People Science: Theories, Methods and Tools
Article 4 in a series of 6.
People Science, like data science, is an interdisciplinary field and uses a variety of tools to extract knowledge from people data. These tools include theories from across the social sciences, math & statistics, and data systems and technologies. This abundance of tools is both a blessing and curse for people scientists. Each field of social sciences has its own measurement frameworks and theories; there are often competing theories within a field as well. Math and statistics offer innumerable permutations of quantitative methods. The data technology landscape has exploded in the last few years and continues to expand rapidly with big data, BI, and data visualization tools. With so many tools to choose from decision fatigue followed by paralysis is a risk! What tools should you consider and how do you choose?

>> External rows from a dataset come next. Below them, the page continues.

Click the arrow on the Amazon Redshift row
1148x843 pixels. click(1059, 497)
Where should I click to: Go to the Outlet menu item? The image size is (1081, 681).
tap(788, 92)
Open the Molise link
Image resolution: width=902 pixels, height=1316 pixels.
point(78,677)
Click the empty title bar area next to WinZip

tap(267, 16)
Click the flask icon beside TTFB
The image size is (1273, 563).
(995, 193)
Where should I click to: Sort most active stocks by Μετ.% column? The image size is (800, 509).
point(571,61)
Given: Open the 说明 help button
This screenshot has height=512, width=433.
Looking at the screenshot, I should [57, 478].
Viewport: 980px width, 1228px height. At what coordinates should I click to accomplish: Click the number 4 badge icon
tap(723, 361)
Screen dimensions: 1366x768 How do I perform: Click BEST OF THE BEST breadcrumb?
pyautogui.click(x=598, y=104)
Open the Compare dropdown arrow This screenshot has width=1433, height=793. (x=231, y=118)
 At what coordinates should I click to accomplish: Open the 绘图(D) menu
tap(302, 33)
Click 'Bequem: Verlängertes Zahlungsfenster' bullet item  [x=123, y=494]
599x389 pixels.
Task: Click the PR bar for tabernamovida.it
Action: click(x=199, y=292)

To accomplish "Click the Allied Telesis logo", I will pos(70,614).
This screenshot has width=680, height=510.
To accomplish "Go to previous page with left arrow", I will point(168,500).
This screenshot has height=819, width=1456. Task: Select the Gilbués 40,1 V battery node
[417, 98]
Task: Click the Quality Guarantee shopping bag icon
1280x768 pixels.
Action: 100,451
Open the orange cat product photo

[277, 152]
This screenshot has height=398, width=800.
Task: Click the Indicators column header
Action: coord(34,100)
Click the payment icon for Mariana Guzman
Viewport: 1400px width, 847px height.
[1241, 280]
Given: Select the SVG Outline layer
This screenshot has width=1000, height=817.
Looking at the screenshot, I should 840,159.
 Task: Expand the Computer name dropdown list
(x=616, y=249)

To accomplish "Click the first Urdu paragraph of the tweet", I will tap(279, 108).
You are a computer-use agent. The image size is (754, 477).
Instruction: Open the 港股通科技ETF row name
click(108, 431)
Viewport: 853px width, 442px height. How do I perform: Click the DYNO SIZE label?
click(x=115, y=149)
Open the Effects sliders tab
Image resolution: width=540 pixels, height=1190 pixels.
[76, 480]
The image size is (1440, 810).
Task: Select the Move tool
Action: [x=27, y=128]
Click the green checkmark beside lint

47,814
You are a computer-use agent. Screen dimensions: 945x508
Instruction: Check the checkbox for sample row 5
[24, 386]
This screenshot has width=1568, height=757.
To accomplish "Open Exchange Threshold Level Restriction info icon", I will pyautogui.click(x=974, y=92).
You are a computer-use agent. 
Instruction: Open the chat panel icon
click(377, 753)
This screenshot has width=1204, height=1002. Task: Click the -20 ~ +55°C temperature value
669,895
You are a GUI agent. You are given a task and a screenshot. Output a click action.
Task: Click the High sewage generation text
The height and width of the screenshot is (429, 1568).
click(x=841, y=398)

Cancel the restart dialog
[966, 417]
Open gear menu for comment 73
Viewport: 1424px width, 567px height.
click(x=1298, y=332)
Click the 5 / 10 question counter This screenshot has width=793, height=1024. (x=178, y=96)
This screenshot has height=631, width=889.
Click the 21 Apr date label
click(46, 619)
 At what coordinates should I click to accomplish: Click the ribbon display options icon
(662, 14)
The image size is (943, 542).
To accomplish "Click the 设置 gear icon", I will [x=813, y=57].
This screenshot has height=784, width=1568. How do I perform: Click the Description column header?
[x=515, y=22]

In academia, empirical science is segmented into natural and social sciences. Natural sciences study the material universe and include life and physical sciences. Social sciences study people and societies and include sociology, economics, psychology, etc. Traditionally, HR has relied heavily on I/O psychology, for theories on people and performance, along with behavioral sciences. As HR analytics matured to talent analytics and people analytics, the theories have expanded to include natural sciences like neurosciences. HR solutions have expanded as well with assessment providers now offering brain science based assessments. Recently, criticism of the long held economic assumption of rationality has highlighted cognitive biases and the impact these have on behaviors and decisions.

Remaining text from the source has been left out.